The cell cycle comprises different successive phases; the transition between them is tightly controlled by a complex of cyclin-dependent kinases (CDKs) and their activating cyclins. Expression of the cyclins varies throughout the cycle; cyclins D and E are the main activators of the G1 to S phase transition; moreover, their dysregulation has been associated with cancer.37,38 Therefore, we evaluated cyclins D1 and E gene expression by RT-qPCR. Cyclin D1 mRNA content variations were not statistically significant for normal mice at any age studied or for 2- and 4-week-old GH-overexpressing mice, while an increase in gene expression was observed for 9-week-old transgenic mice (Fig. 2D-E). Cyclin E gene expression was elevated in 2-week-old mice, with similar values for both genotypes, suggesting a physiological role of the activator at this age, after which, its abundance declined. Transgenic animals of 4 and 9 weeks of age exhibited higher levels than age-matched normal littermates, although the differences were significant only for female mice (Fig. 2F-G). We had already reported that GH-transgenic adult mice display higher expression of these cyclins.16 Acting together in the control of the initial steps of the cell cycle, higher expression of cyclin D1 in 9-week-old, and of cyclin E in 4- and 9-week-old GH-overexpressing mice liver, would be favoring cell cycle progression and, in consequence, an elevated proliferation of the hepatocytes observed in these mice.
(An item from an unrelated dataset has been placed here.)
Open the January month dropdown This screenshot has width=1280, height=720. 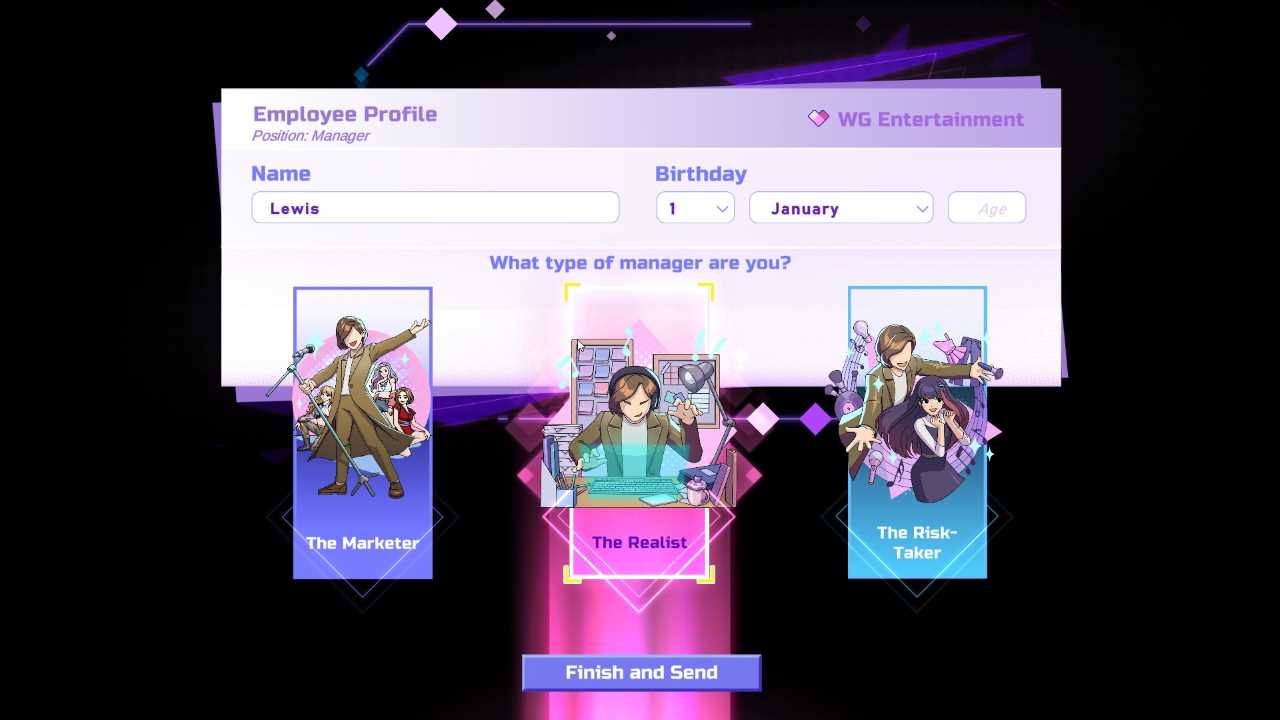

The proto-oncogenes c-Myc and c-Jun are involved in cell cycle progression, and their expression is induced through the ERK and Akt mitogenic signaling pathways28,39 that are enhanced in the liver of adult GH-transgenic mice.17 Moreover, they are among the few transcription factors related to cell cycle regulators.40 Therefore, their expression was evaluated in the liver of normal and transgenic growing mice. c-Myc mRNA content exhibited a declining tendency with age, which was significant for GH-overexpressing animals only. Although transgenic mice had slightly higher values than controls, difference between genotypes was significant for 2-week-old females only (Fig. 2H-I), despite we had previously described a marked difference between normal and transgenic animals in young adults both at the mRNA and protein level.16 It is well known that c-Myc mRNA and protein expression levels correlate with cell proliferation; moreover, this upregulation is noteworthy in the transition from quiescence into the proliferative state, but not in continuously dividing cells.41,42 It is therefore not surprising to find higher levels of this transcription factor in 2-week-old GH-overexpressing mice and lower levels at older ages. However, as c-Myc induces the expression of the positive cell-cycle regulator cyclin D1, a closer relationship between these 2 modulators would have been expected.42

When c-Jun mRNA content was analyzed, the differences found for normal animals with age did not achieve statistical significance, whereas, transgenic mice presented similar levels to normal controls in 2- and 4 week-old animals, but exhibited higher gene expression at the age of 9-weeks. When results were assessed by genotype, 9-week-old mice had higher levels than their normal controls (Fig. 2J-K). The mRNA expression pattern of c-Jun and cyclin D1 are parallel, in accordance with c-Jun influence over cyclin D1 activity.37,40

To recapitulate, body growth implies an accompanying growth of tissues, yet GH-overexpressing transgenic mice display a disproportionate liver size increase. In 4- and 9-week-old transgenic mice liver, higher cellular proliferation is evidenced by the higher expression of different cell cycle regulators implicated in this process. Also, cell size is larger in GH-overexpressing mice than in their normal controls at every age studied. At adulthood, dysplastic cells predominate, indicative of a premalignant condition.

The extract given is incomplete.